Two insurance intermediaries entered into administration. Although heavily insolvent, they had significant funds held in client accounts. Those funds represented insurance premiums collected from customers but not yet paid on to the insurers. The issue therefore arose as to whether the insurers, the customers or the unsecured creditors of the intermediaries were entitled to those funds.
The judge considered the administrators were right to treat the accounts as subject to the statutory trust regime of CASS 5 in the FCA Handbook. The administrators also formed the view that, since no proper records were maintained by the intermediaries regarding the client accounts, any attempt to ascertain with certainty who is entitled to the funds would probably consume most of the funds in issue. They therefore proposed distributing the funds (after the payment of remuneration and costs) to non-insurer clients with admitted claims first, then to the insurers with admitted claims, and finally any remaining funds to be applied as the company's own funds.

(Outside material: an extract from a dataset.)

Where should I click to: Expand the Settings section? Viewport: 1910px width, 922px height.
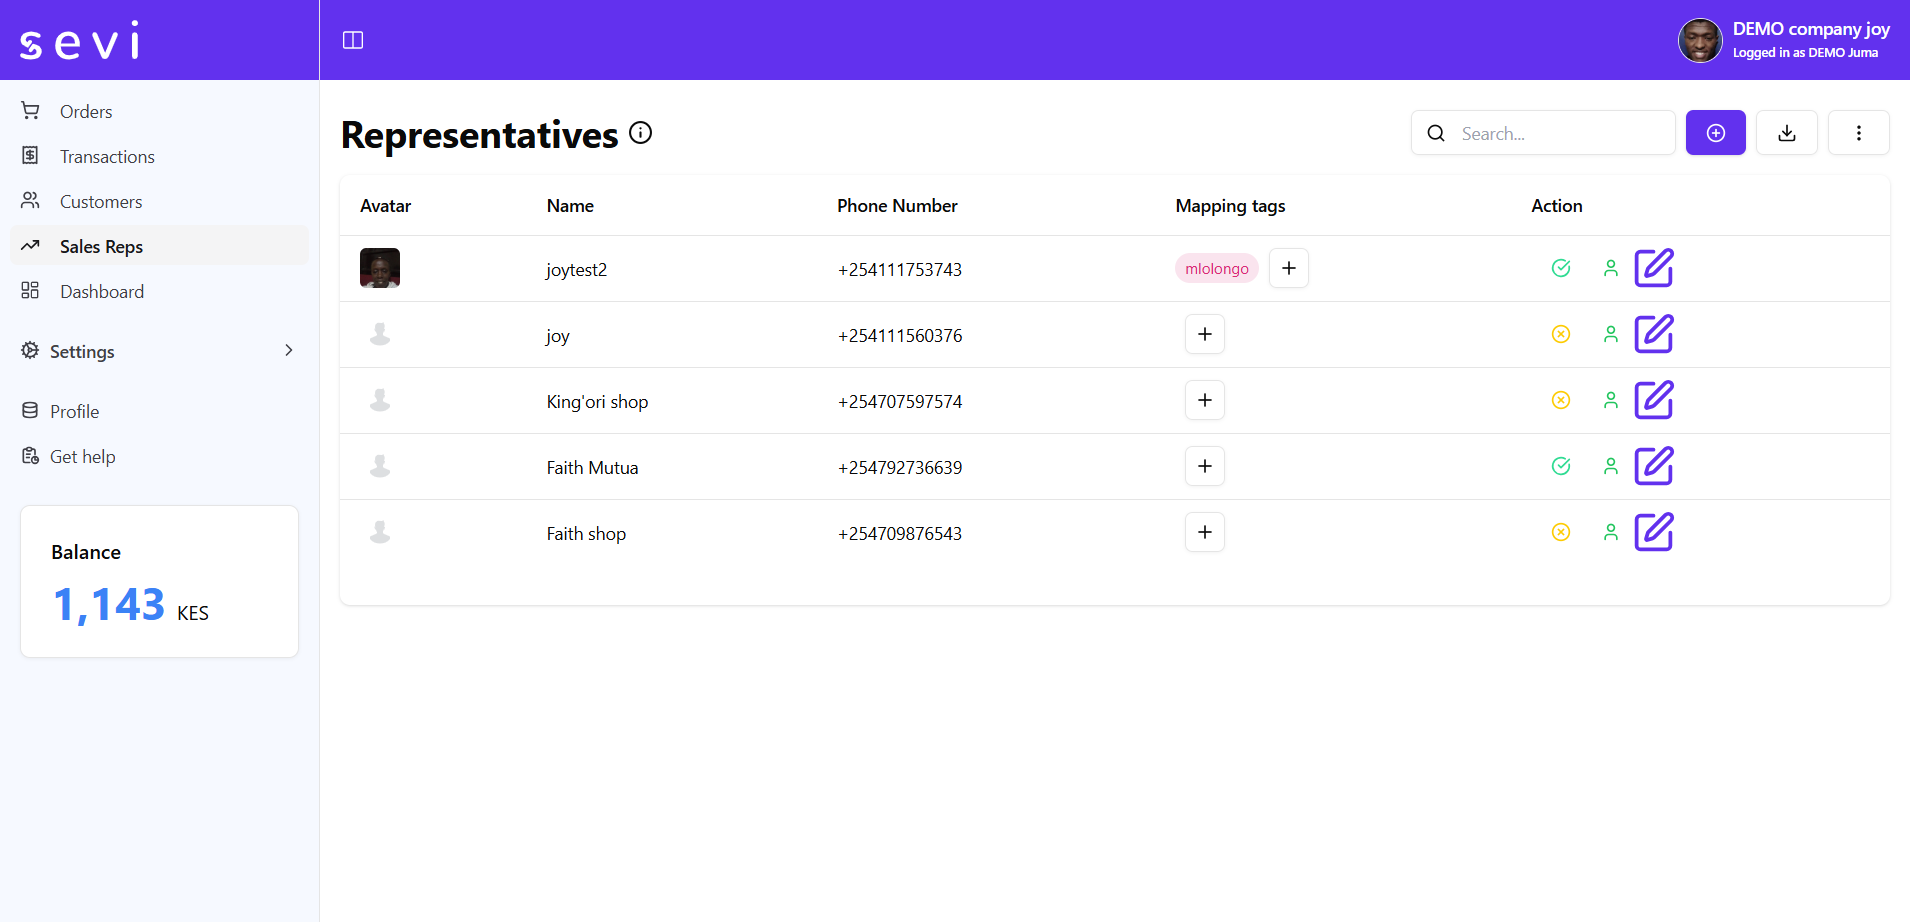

The judge held that he had power to give directions to the administrators. Arguments that some monies in the accounts belonged to the intermediaries (and so their general creditors) were rejected by the judge. He also accepted that, where insurers had maintained gratuitous cover for clients (despite no premium having been received), that should not affect an insured's claim against the pooled fund. Finally, he determined that the administrators were entitled to recover their costs and that the amount of those costs should be determined by a Registrar of the Companies Court.